- **Given data**:

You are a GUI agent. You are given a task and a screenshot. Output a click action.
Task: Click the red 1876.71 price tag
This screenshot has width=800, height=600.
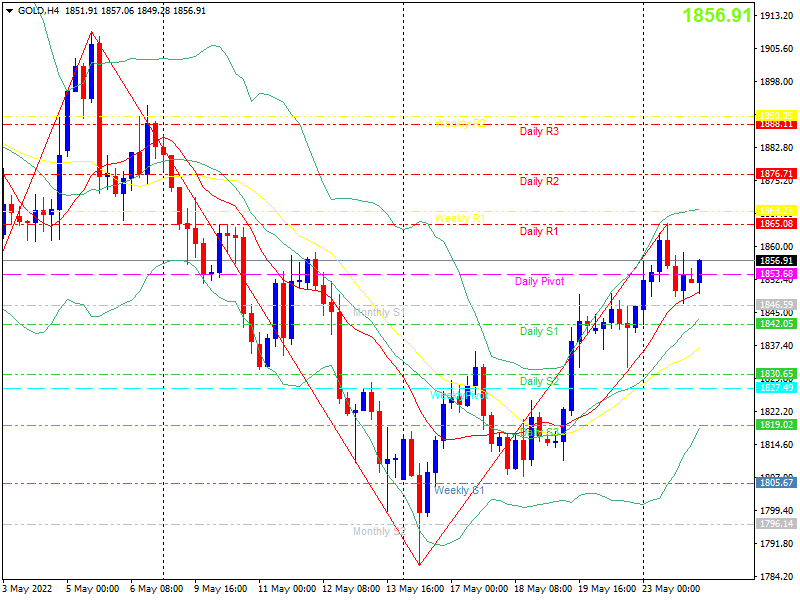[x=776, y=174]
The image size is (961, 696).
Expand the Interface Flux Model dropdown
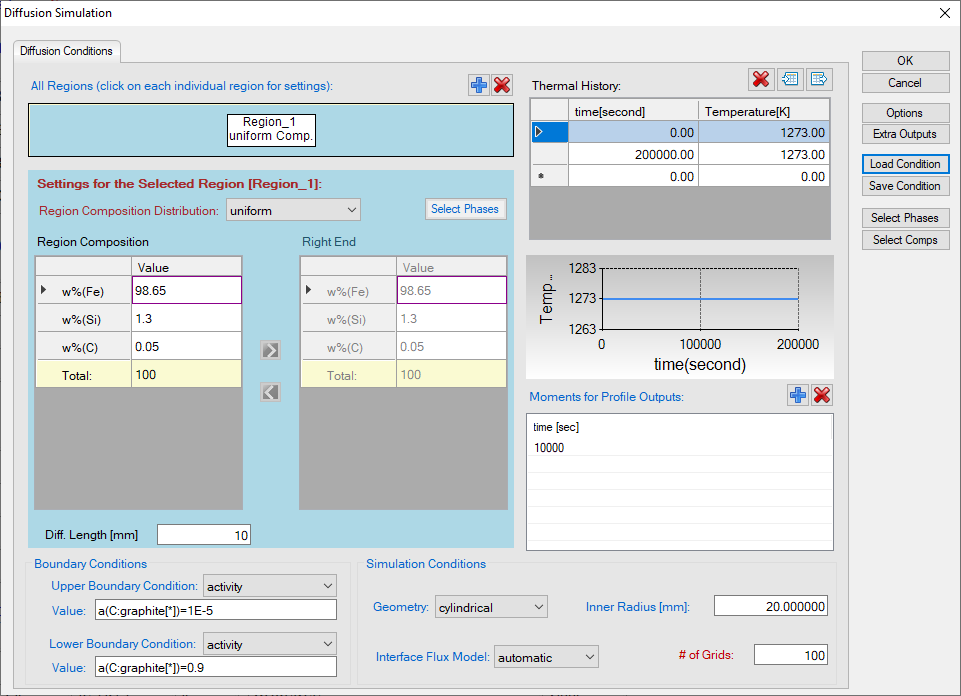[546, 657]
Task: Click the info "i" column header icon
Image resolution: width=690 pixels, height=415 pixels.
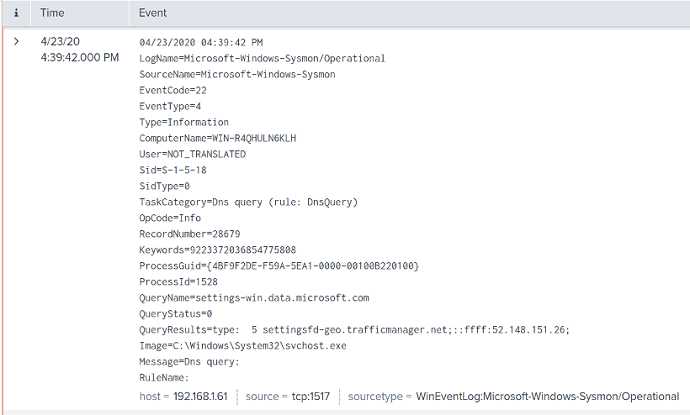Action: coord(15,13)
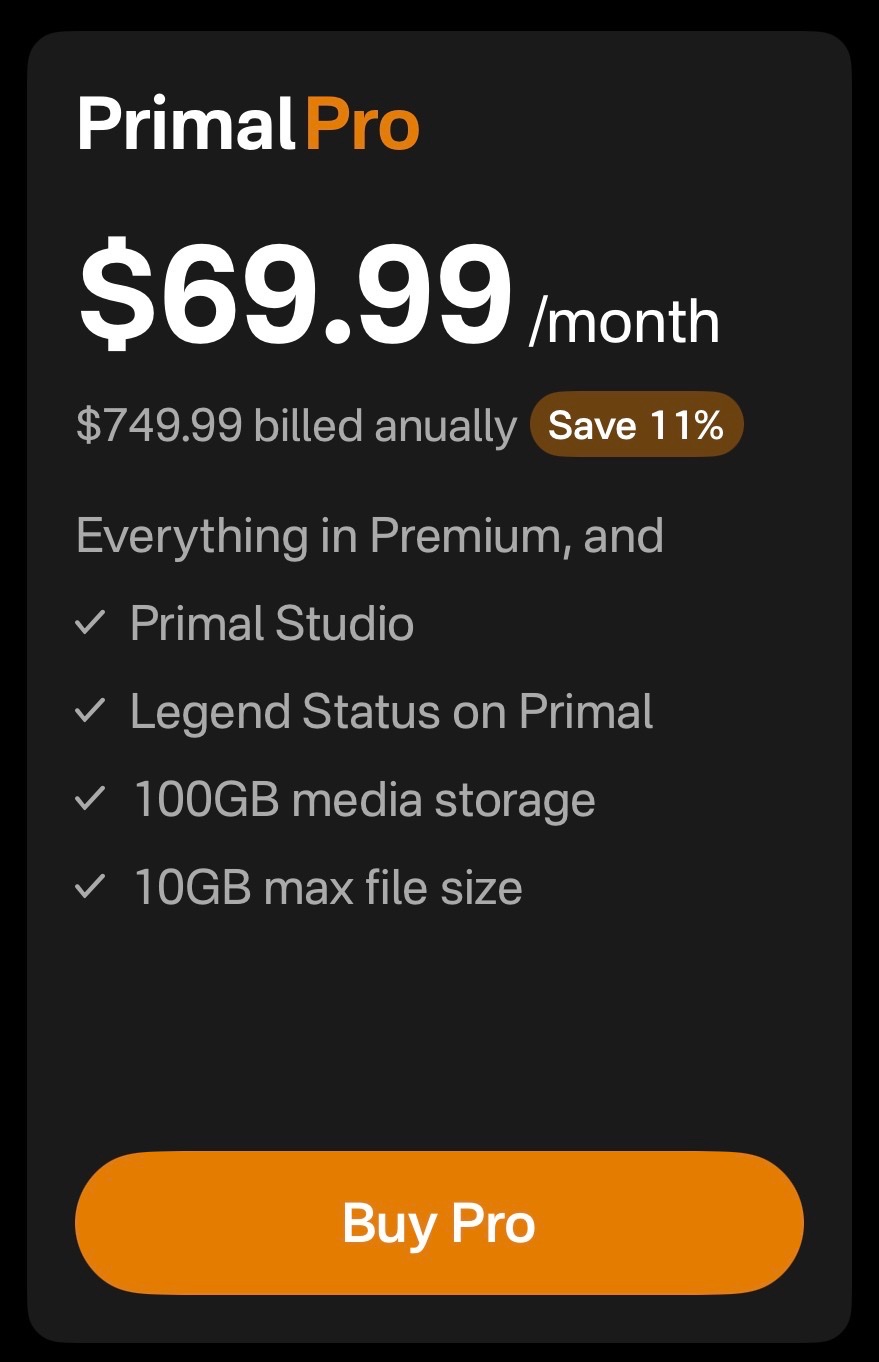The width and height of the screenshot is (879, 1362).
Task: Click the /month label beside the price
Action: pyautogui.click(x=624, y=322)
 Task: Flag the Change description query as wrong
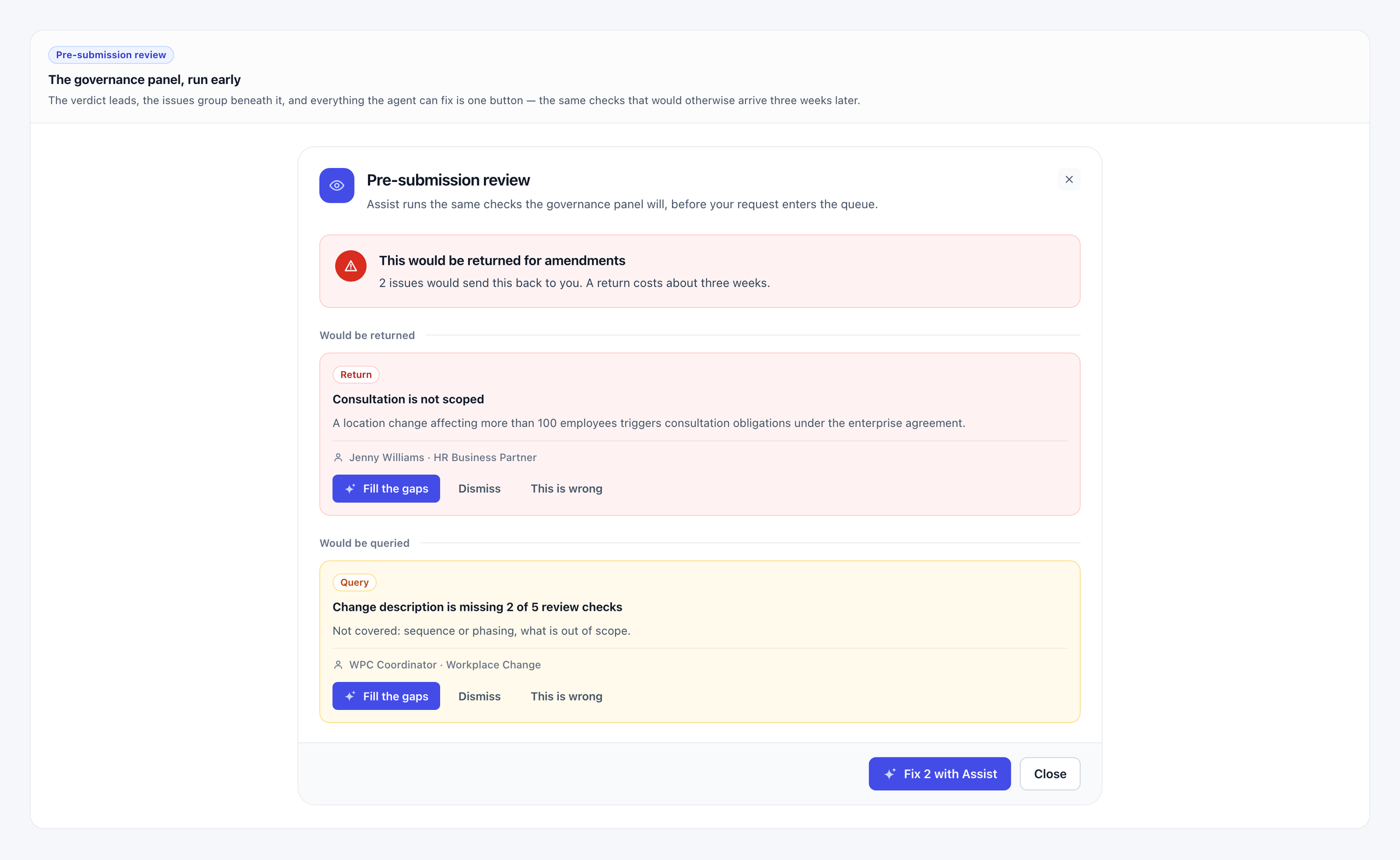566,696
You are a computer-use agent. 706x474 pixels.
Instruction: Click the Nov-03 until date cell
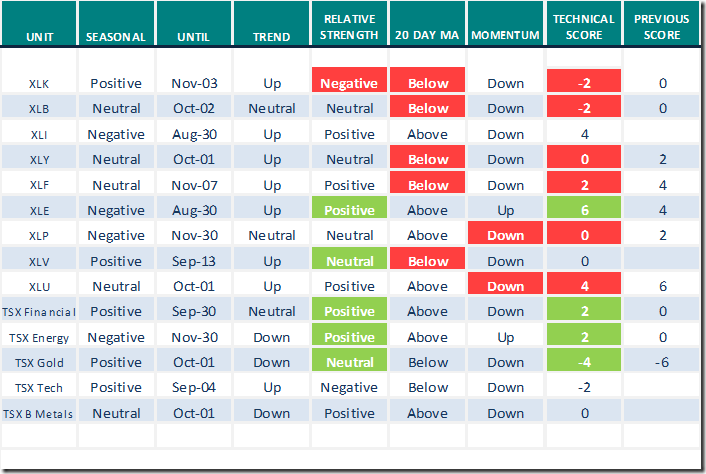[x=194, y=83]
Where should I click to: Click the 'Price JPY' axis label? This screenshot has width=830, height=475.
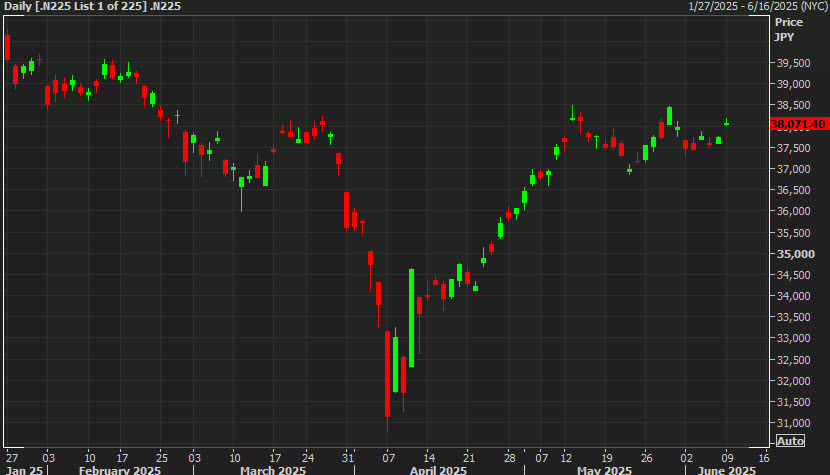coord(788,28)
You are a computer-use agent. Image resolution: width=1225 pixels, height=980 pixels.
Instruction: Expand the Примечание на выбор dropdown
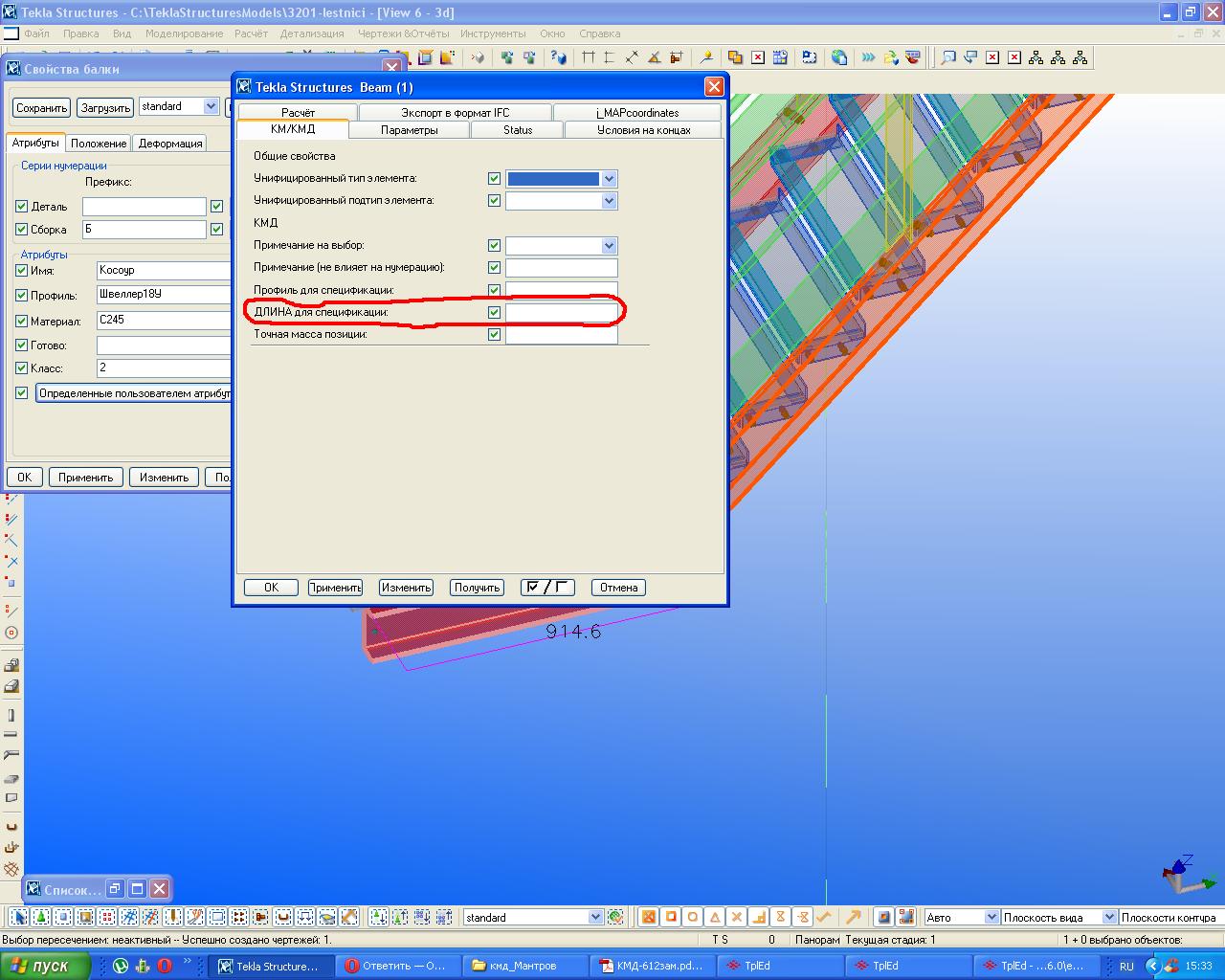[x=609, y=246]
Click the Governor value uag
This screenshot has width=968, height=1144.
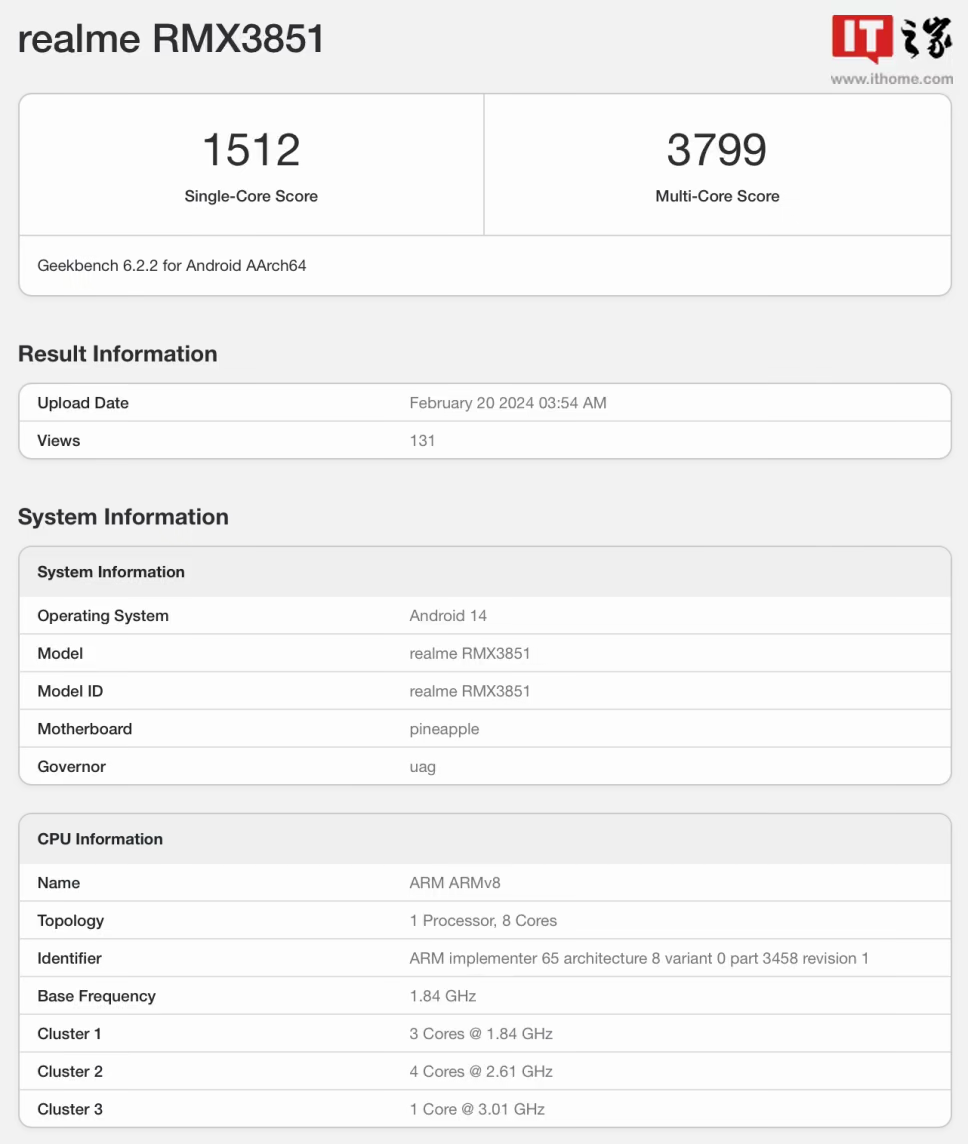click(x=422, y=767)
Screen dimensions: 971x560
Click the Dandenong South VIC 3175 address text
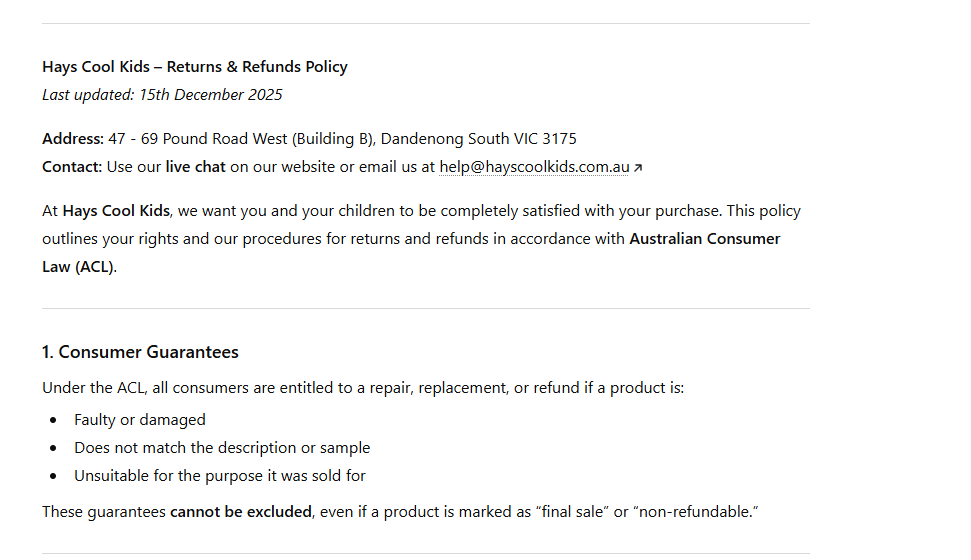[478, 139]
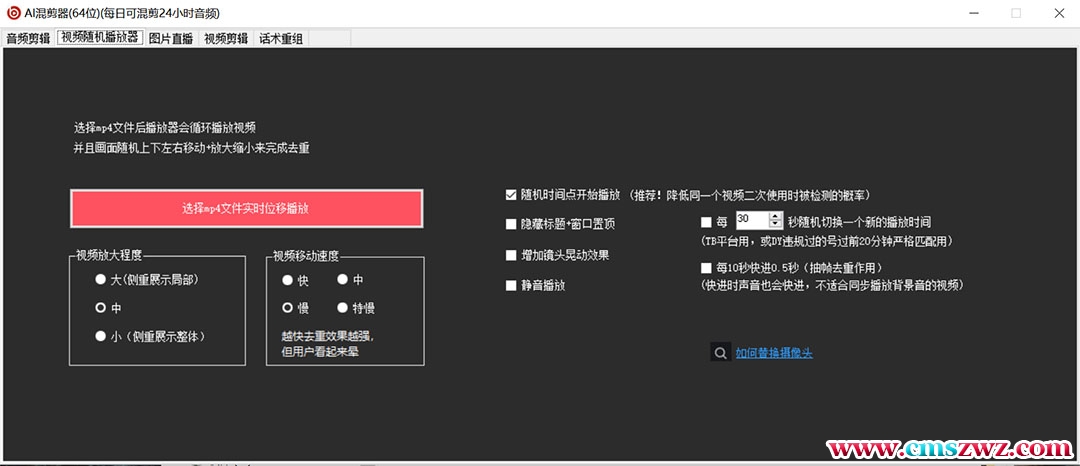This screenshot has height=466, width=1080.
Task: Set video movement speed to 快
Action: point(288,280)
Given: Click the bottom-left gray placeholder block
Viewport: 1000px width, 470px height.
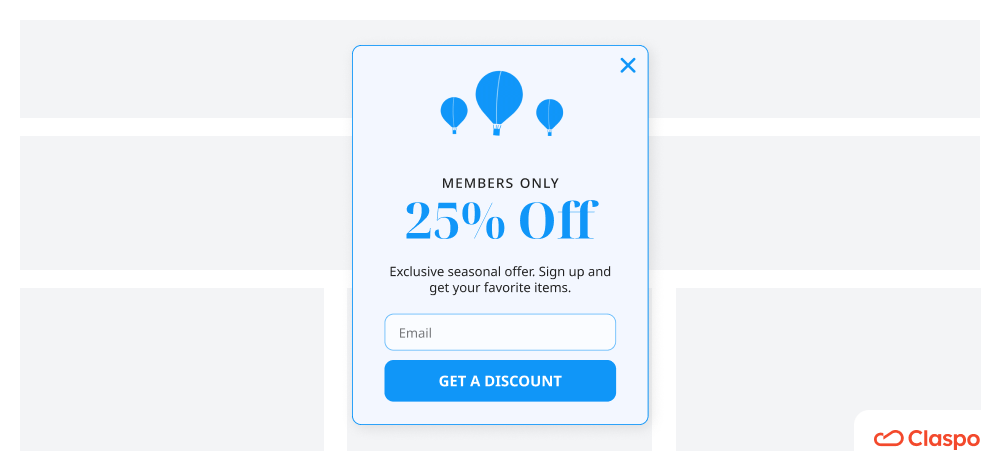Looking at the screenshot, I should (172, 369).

- **Requirement**: Starting at the line where "Click the Dandenong" appears, restate every line through the end of the records above exactly, but omit the pictures.

- **Response for this exercise**:
Click the Dandenong South VIC 3175 address text
[478, 139]
This screenshot has height=466, width=1080.
Task: Set video movement speed to 快
Action: point(288,280)
Given: Click the bottom-left gray placeholder block
Viewport: 1000px width, 470px height.
Looking at the screenshot, I should (172, 369).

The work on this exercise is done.